### Dataset excerpts
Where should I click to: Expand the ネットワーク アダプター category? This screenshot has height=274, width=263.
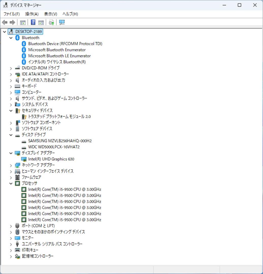[11, 165]
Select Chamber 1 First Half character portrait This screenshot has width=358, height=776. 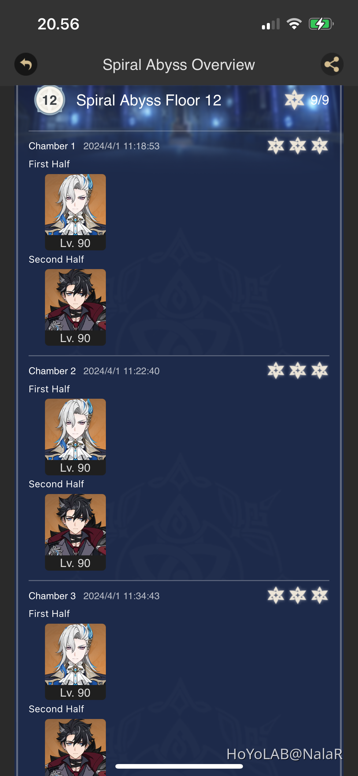(75, 212)
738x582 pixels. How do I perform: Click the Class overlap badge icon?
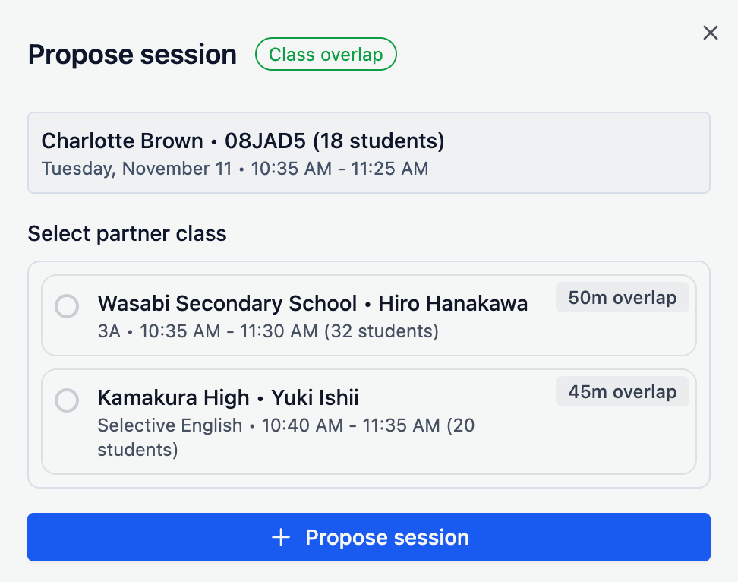coord(326,54)
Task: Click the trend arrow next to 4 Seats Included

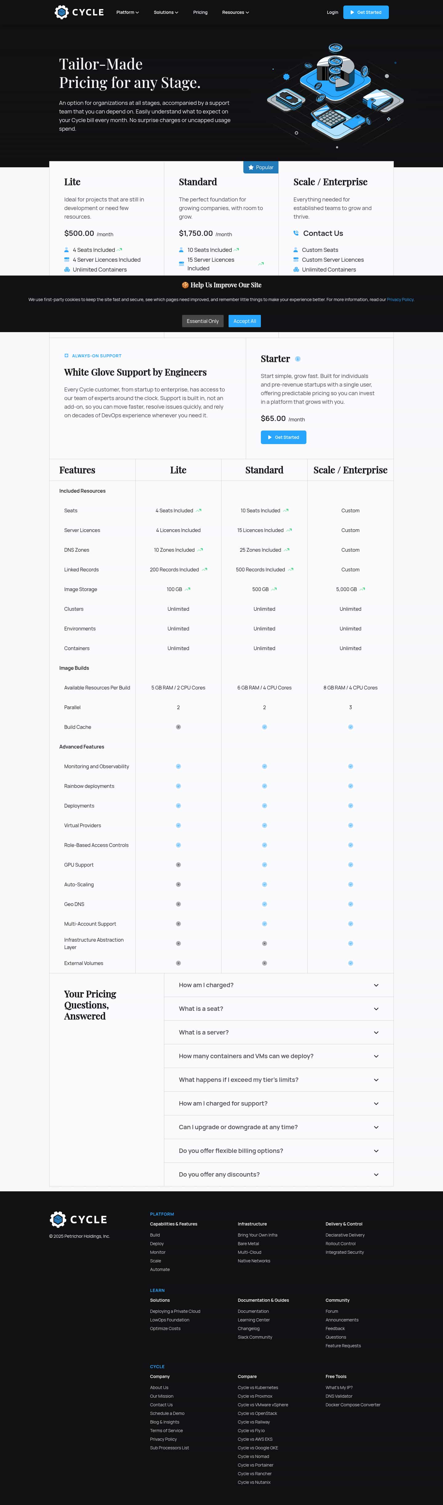Action: point(120,250)
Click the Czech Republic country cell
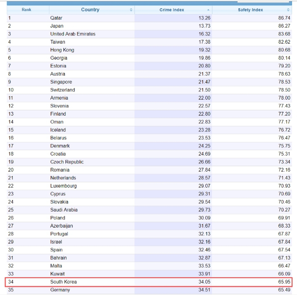Screen dimensions: 297x295 pyautogui.click(x=67, y=162)
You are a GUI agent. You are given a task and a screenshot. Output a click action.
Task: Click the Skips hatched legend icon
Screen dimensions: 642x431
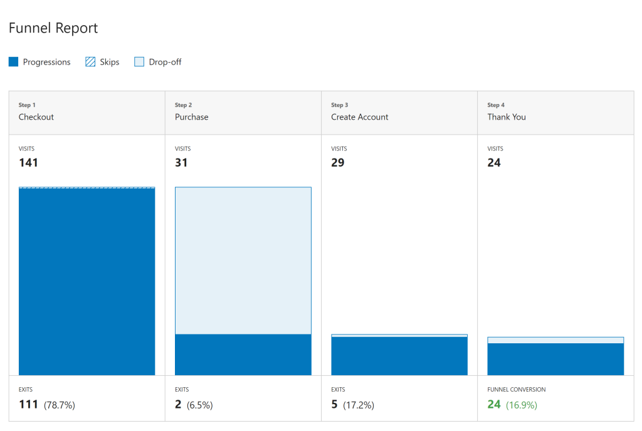(x=90, y=62)
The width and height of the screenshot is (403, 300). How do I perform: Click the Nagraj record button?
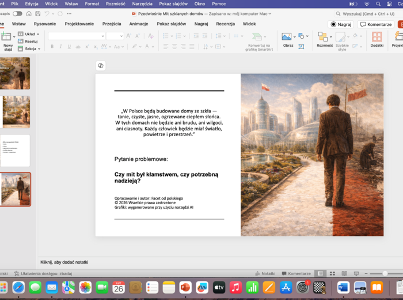341,24
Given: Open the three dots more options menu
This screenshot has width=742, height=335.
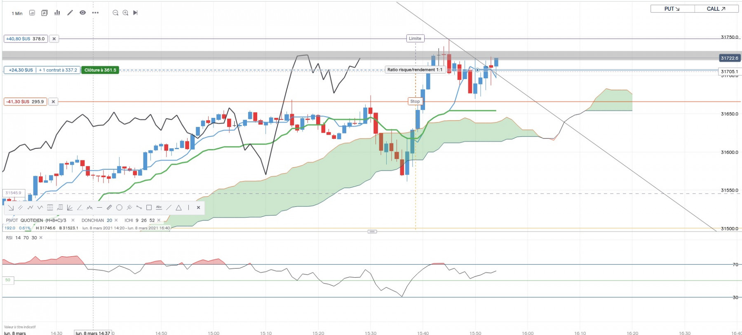Looking at the screenshot, I should tap(95, 13).
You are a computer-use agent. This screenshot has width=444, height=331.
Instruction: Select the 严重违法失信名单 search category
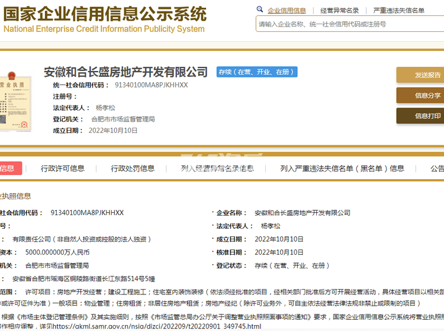coord(398,11)
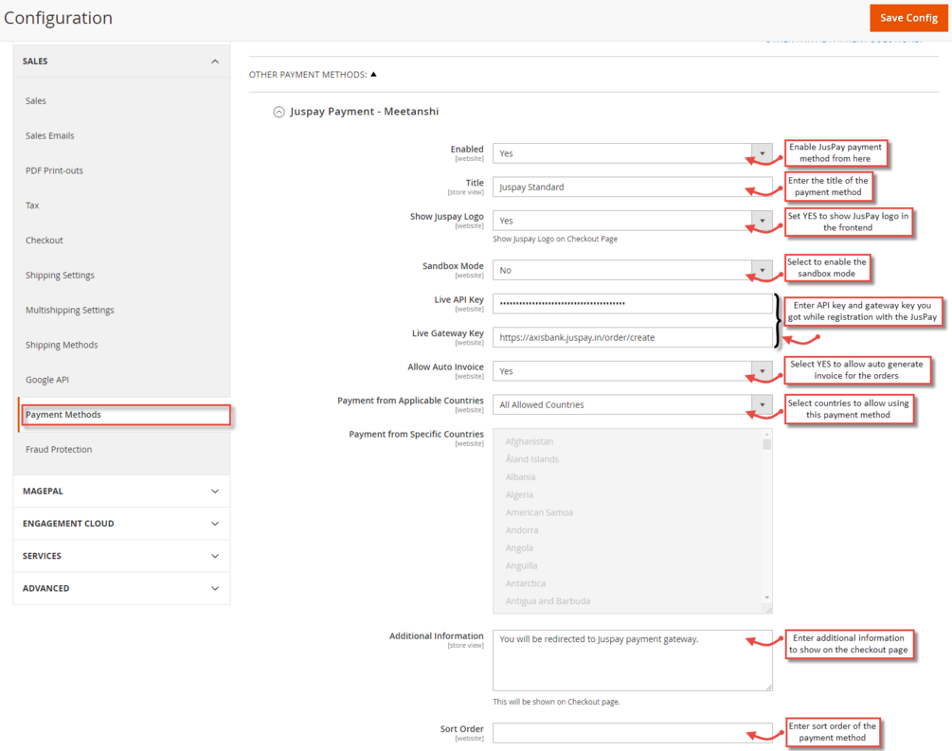Collapse the Juspay Payment section circle icon
The width and height of the screenshot is (952, 751).
pyautogui.click(x=278, y=112)
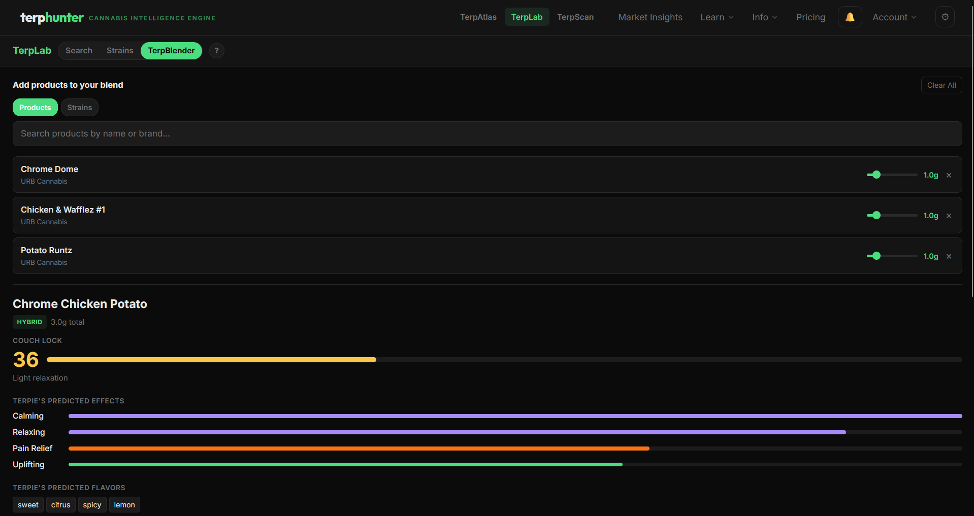Screen dimensions: 974x516
Task: Switch product source to Strains
Action: (x=80, y=108)
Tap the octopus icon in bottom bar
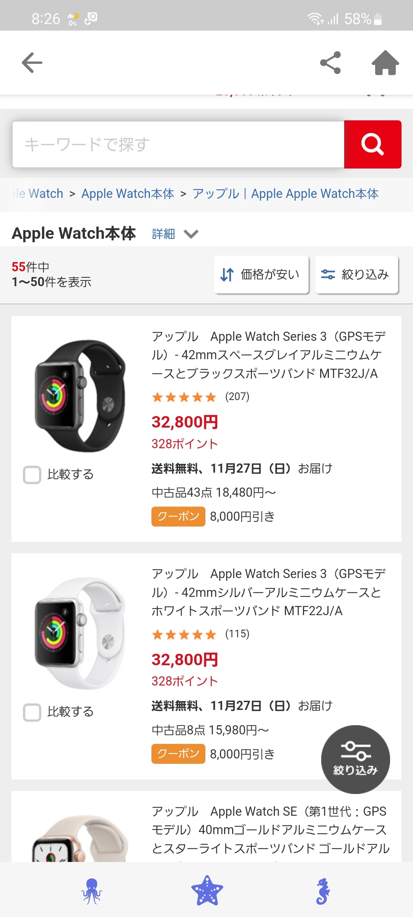Viewport: 413px width, 917px height. point(92,891)
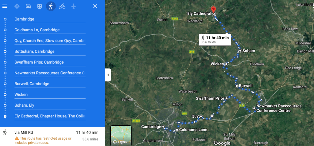Viewport: 314px width, 146px height.
Task: Edit the Coldhams Ln destination field
Action: pyautogui.click(x=50, y=30)
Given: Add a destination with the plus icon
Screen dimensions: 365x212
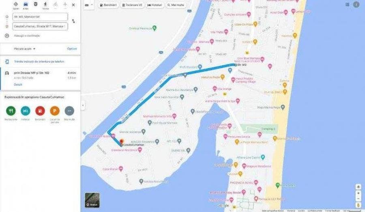Looking at the screenshot, I should (7, 36).
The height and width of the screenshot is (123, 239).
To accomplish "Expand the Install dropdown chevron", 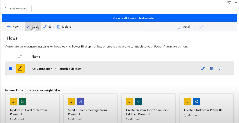I will (x=194, y=27).
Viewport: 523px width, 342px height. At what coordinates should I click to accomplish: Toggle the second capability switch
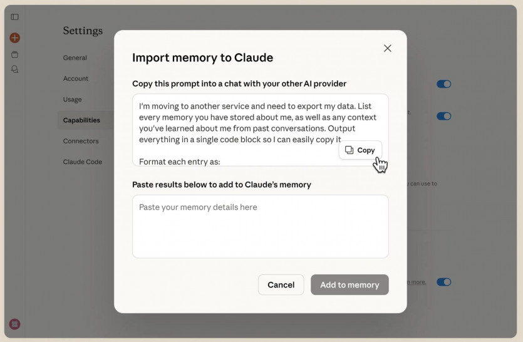(443, 116)
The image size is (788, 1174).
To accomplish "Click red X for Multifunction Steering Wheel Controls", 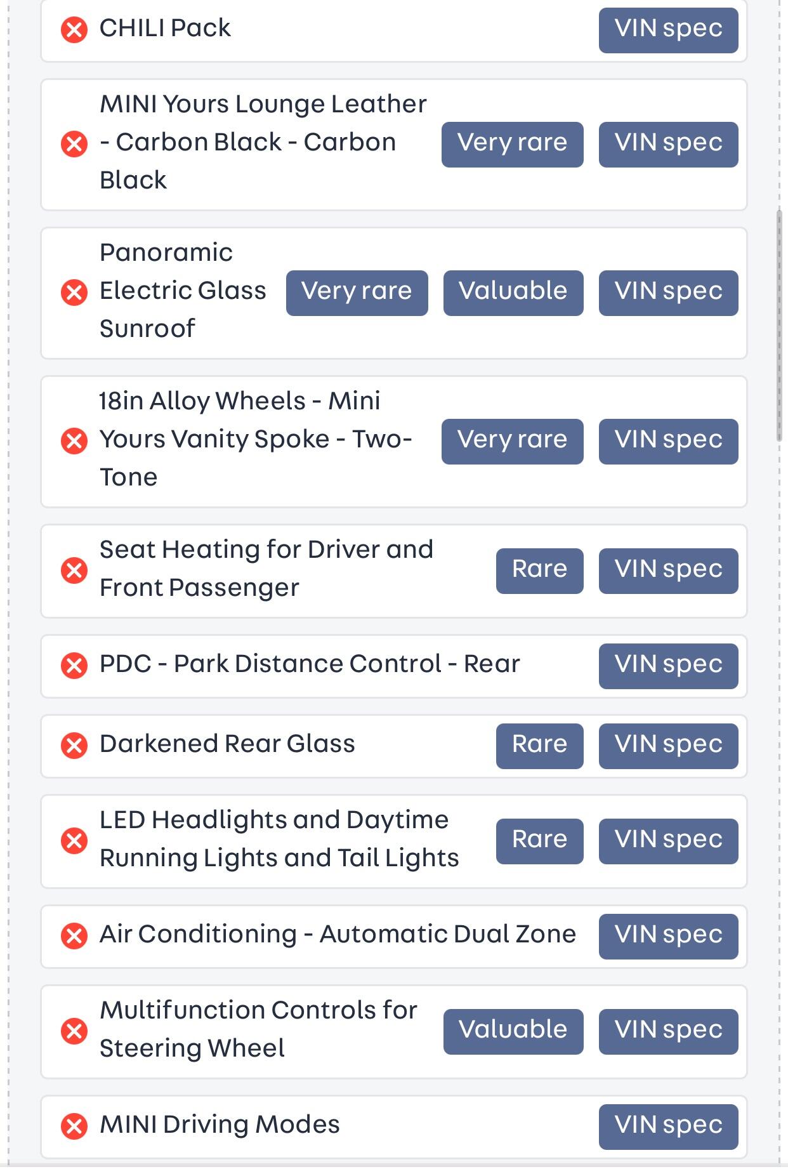I will [x=74, y=1031].
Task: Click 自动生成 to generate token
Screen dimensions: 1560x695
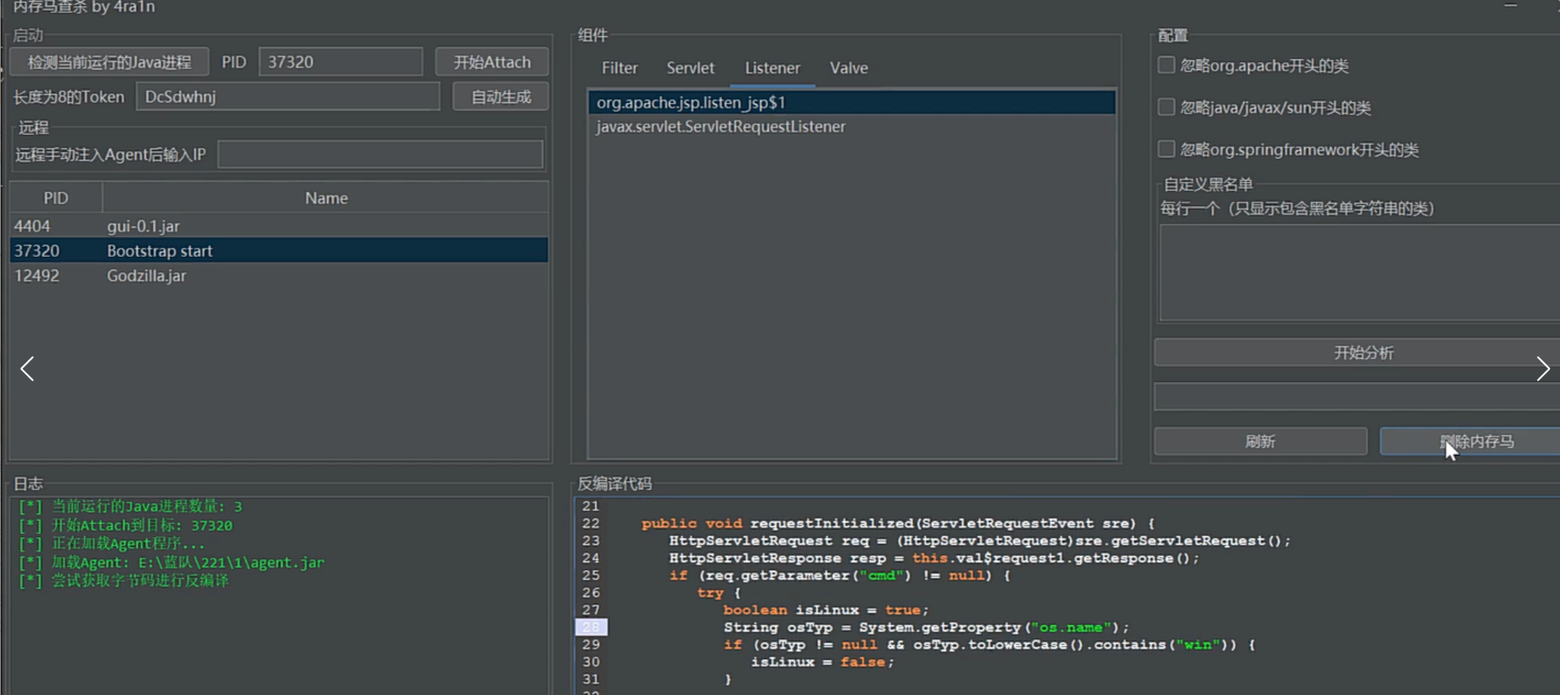Action: 501,97
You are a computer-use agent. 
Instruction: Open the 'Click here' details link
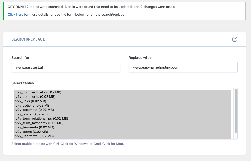(x=15, y=15)
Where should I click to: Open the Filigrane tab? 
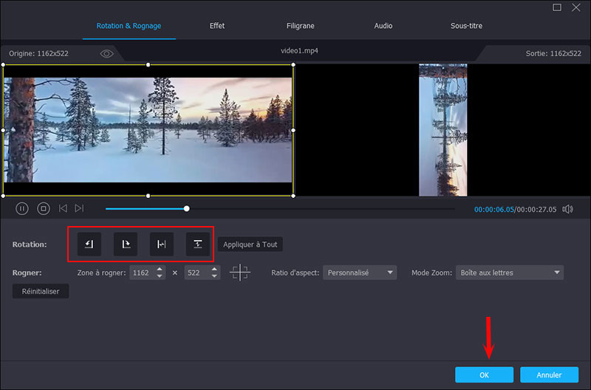click(x=301, y=26)
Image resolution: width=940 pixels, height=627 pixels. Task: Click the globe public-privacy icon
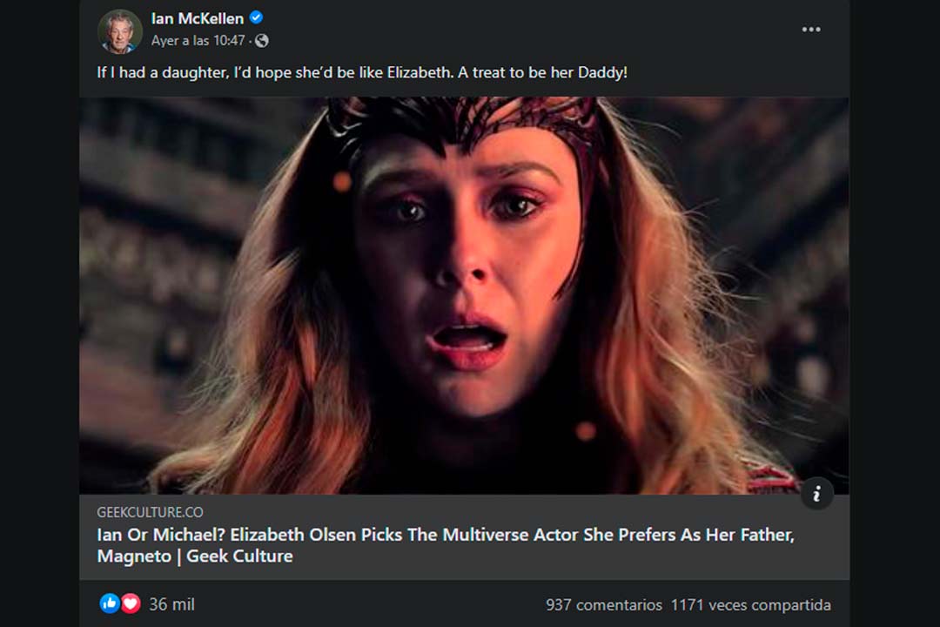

### What is required
State how many lines in the data include the string "agent". Nothing else belongs in the reply.

### Response to the task
3